- Mottville Location within the state of New York
- Coordinates: 42°58′25″N 76°26′33″W﻿ / ﻿42.97361°N 76.44250°W
- Country: United States
- State: New York
- County: Onondaga
- Time zone: UTC-5 (Eastern (EST))
- • Summer (DST): UTC-4 (EDT)
- ZIP codes: 13119, 13152
- Area code: 315

= Mottville, New York =

Mottville is a hamlet in the Town of Skaneateles, New York, United States. A tornado touched down in Mottville on July 28, 2002.

== History ==

Mottville, originally styled "Mottsville", was named after Arthur Mott, who moved to the area about 1820, owned a wool factory, and was for some time a successful and prominent citizen. He died of the effects of alcoholism in Toledo, Ohio, on October 30, 1869. The Friends Female Boarding School was established on the west shore of Skaneateles Lake by Lydia P. Mott, mother of Arthur Mott, soon after her arrival in about 1818.
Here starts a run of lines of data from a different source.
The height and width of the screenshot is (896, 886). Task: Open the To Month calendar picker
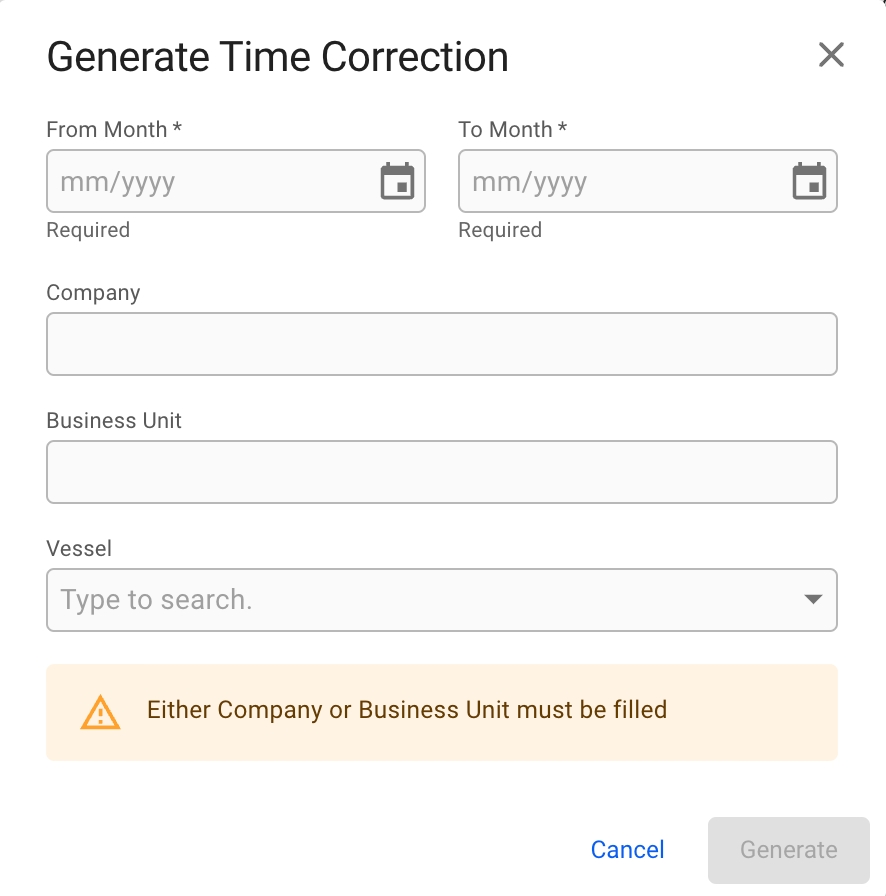coord(809,182)
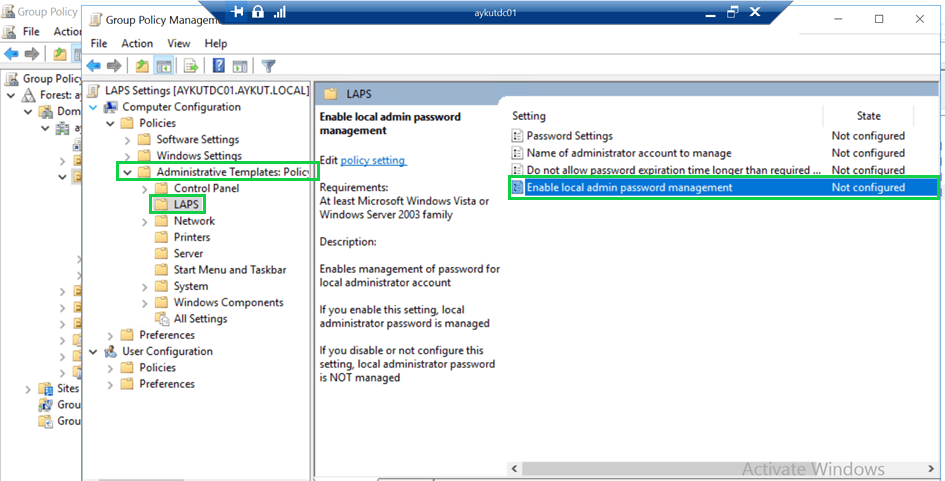
Task: Toggle the Show/Hide Action Pane icon
Action: click(240, 66)
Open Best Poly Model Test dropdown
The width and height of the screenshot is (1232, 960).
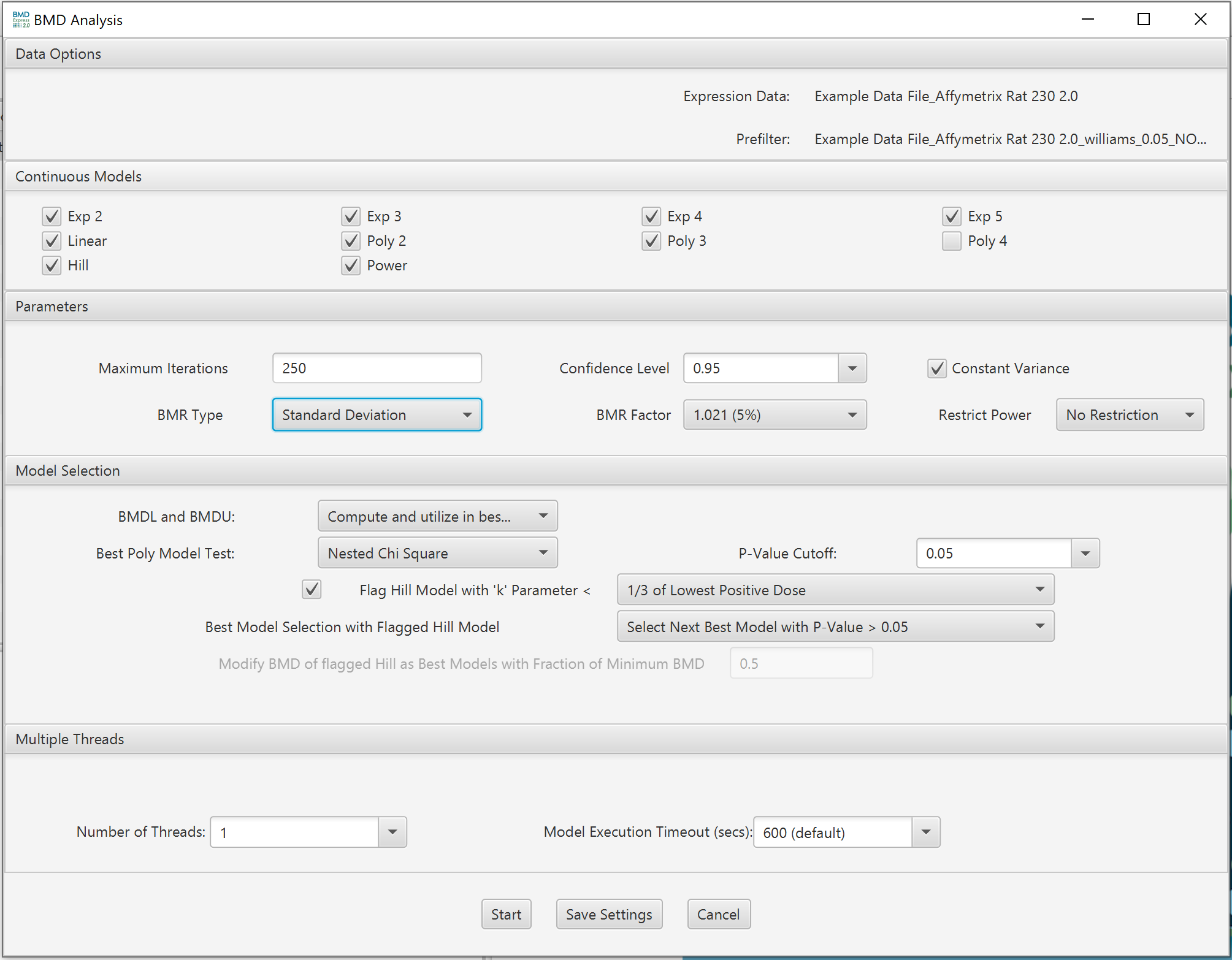[437, 553]
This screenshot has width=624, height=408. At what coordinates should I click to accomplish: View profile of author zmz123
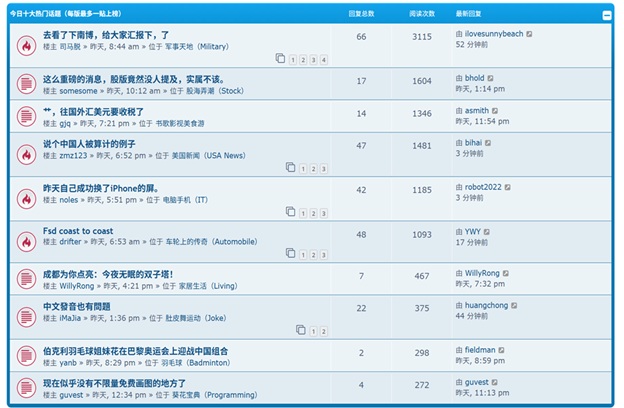[x=73, y=156]
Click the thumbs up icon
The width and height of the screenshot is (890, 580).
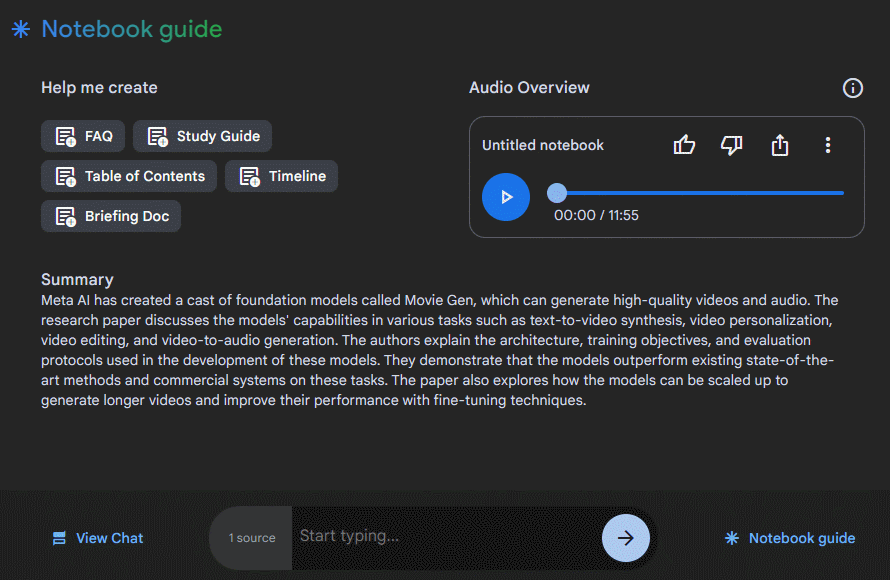[x=684, y=146]
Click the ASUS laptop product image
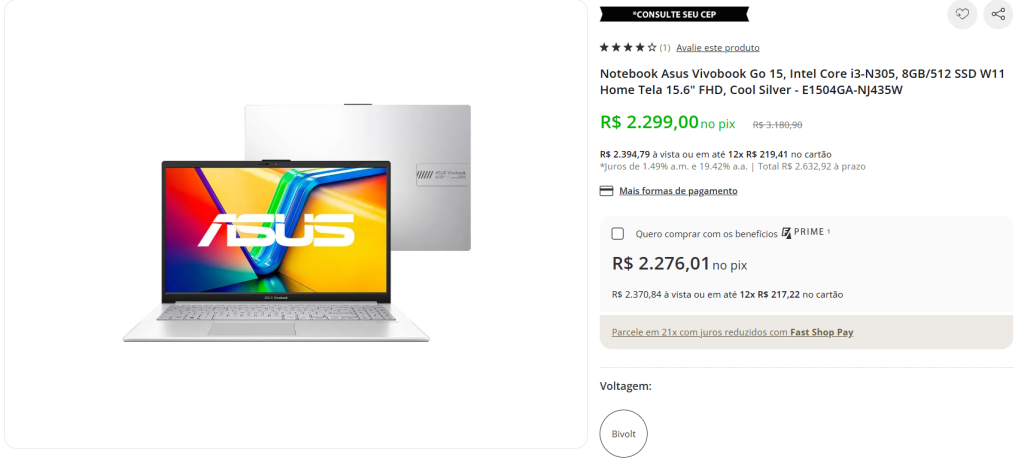This screenshot has height=460, width=1024. point(296,223)
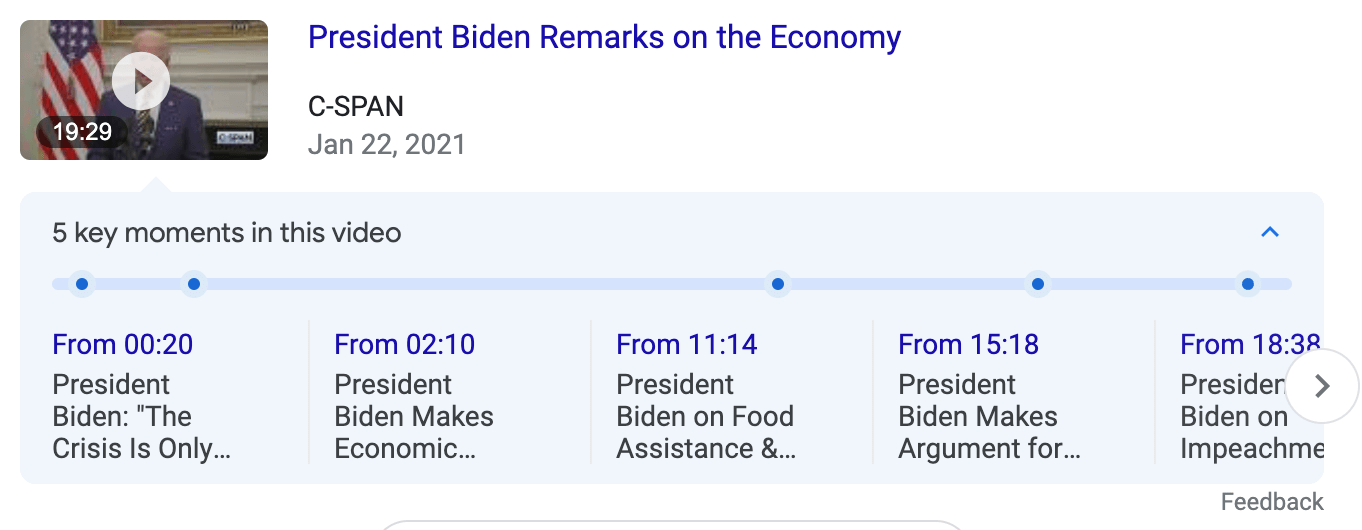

In 1836 Mottville contained about 30 homes, a post-office, one furnace, a grist and saw mill, and a tavern. Skaneateles Falls also developed into a busy center with a post-office. Other hamlets in the vicinity were Kellogg's Mills, Willow Glen, and Glenside.

A local newspaper, the Communitist [sic], was launched in early 1844, issued fortnightly by the Skaneateles Community, at Community Place, near Mottville, promoted by the Vermont-born abolitionist and communalist John A. Collins.